Country Musings by Robert Loy, March 2009

This column is being written during the first 100 days of Barack Obama's presidency, in a weird national mixture of hope and fear, the likes of which haven't been since the days of the great D-word back in the 1930's. All of which makes me want to write another political column.

And that series of loud sounds you just heard? That was editor Jeff Remz bursting a blood vessel, banging his fist on his desk and shouting "Over my dead body!" Don't worry, Jeff; I'm tempted, but I'm not going to wax political. I know how divisive politics are these days, and I don't want to alienate any readers.

Besides, I've mellowed a lot lately. I'm trying these days to see and respect all sides of the issues, realizing that these are dangerous times, and things are not nearly as simple as the haters on both sides on the political spectrum would have us believe. I'm just trying to sort it all out, and I'm scared to talk about it because I don't want to get into an argument.

Maybe if I was Merle Haggard, I could express my political opinions, and nobody would get mad about it. After all, the Hag is the only entertainer I can think of who's not only tolerated, but embraced by both sides of the political spectrum as one of their own.

To those on the right, Haggard is revered as the writer of Okie from Muskogee and Fightin' Side of Me.

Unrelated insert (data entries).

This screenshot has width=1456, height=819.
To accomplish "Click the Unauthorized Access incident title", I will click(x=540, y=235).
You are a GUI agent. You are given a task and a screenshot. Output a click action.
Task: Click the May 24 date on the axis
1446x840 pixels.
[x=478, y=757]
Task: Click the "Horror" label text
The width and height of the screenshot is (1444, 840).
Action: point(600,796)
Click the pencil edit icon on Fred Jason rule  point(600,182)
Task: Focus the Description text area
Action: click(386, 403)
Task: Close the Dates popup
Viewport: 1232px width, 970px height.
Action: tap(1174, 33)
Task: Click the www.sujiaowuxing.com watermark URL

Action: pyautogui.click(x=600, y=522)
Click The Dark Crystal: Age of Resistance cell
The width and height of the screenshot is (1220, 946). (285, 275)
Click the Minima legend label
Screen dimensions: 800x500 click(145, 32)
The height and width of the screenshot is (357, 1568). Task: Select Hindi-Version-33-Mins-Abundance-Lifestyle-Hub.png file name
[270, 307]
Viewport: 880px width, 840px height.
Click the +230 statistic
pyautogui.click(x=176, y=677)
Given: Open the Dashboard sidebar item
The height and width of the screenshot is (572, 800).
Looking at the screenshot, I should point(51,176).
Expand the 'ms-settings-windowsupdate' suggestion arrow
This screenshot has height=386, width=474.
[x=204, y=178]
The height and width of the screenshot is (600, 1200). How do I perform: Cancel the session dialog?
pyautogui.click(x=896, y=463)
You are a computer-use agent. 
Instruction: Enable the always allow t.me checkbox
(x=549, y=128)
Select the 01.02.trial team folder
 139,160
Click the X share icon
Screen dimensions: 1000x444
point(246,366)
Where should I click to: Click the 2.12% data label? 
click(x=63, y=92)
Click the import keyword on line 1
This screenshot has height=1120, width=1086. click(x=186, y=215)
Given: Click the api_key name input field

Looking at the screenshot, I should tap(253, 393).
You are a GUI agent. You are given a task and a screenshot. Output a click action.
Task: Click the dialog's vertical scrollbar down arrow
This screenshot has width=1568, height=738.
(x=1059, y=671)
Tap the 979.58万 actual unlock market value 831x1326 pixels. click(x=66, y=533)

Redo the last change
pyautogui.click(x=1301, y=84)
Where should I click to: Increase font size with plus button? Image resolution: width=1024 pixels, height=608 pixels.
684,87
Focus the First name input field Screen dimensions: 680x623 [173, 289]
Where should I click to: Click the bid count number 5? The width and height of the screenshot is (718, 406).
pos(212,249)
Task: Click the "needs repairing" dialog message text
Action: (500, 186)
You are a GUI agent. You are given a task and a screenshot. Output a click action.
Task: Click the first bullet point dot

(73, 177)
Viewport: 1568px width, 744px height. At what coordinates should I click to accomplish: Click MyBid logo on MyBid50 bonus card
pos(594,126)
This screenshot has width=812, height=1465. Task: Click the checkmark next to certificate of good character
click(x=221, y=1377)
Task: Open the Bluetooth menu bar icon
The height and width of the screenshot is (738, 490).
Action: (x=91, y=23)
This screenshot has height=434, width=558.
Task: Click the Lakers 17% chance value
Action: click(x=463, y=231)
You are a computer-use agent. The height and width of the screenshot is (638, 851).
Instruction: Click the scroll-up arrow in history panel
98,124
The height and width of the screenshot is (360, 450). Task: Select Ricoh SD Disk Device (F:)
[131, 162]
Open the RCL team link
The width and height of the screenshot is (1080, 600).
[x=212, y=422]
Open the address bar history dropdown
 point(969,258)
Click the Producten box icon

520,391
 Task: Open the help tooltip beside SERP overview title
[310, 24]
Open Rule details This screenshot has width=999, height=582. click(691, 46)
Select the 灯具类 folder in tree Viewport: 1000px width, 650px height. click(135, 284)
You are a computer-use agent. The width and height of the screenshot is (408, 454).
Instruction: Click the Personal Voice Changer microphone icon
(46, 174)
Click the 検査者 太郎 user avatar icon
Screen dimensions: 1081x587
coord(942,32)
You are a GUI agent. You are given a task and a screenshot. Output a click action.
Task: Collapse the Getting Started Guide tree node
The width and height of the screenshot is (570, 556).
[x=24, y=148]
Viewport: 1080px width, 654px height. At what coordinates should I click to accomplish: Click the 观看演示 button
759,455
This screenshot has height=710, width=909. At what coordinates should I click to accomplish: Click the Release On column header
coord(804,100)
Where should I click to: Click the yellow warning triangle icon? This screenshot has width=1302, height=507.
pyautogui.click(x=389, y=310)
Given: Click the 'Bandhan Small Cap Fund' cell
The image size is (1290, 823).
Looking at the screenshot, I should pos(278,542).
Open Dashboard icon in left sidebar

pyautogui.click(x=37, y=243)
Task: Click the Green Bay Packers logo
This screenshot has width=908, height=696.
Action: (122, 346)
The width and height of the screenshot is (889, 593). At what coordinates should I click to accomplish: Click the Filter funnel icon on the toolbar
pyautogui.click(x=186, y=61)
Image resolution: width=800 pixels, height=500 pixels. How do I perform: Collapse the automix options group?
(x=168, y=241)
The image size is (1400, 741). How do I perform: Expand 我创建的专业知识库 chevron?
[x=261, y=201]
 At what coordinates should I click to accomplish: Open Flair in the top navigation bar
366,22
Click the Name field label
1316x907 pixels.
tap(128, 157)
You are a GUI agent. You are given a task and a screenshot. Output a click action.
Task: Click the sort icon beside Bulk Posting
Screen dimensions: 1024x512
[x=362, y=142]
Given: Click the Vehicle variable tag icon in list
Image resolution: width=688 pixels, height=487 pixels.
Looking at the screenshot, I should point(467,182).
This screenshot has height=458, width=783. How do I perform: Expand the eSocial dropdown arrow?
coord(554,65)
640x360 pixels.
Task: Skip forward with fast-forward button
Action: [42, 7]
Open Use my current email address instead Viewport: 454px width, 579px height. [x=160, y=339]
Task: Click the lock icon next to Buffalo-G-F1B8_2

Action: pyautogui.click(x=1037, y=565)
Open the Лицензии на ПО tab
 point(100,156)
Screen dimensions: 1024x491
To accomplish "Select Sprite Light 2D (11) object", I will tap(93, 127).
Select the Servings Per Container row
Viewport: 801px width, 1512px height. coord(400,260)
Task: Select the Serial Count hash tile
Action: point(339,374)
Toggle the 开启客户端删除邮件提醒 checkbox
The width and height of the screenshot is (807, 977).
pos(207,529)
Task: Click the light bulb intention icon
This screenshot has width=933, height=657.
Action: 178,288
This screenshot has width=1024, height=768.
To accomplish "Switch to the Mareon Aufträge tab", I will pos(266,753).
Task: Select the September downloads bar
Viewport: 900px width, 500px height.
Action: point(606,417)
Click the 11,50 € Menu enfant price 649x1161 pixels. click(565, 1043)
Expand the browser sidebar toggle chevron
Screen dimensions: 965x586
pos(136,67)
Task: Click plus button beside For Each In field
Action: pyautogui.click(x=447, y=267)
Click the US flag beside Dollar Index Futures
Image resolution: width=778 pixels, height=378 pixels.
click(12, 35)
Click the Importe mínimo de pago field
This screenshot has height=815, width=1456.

Speaking for those who don't approve of marijuana use, draft-card burning and "running down our country" earned him a place as one of their spokesmen, and the fact that he wrote a song endorsing Hillary Clinton's presidential run does not seem to anger them. They write it off as a sign of advancing senility.

And those on the left believe that Haggard's been a liberal all along. Listen to songs like If We Make it Through December, Working Man Blues and Daddy Frank, and you'll see that Hag's heart has always been with the disenfranchised, the poor working class that has historically been the backbone of the Democratic Party. And they'll tell you that "Okie" was a joke.

And the right says, get real, this is the guy after all would receive a full pardon for his crimes from California Gov. Ronald Reagan in 1972, sang for Richard Nixon at the White House and voted for George W. Bush.

Never mind who he voted for, the left counters, or who he sang for. What about all the fact that he's consistently criticized the oil company backers and the "politics of fear" employed by the GOP?

And on and on. But the thing is both sides are mad at each other - so much so that they can't speak to each other without vitriol. But nobody's mad at Merle Haggard.

How does he do that? I honestly don't know. I only know two things about current American politics.

1.) We really need to learn how to get along and talk to each other, despite our differences of opinion.

2.) Merle Haggard would make one heck of a diplomat.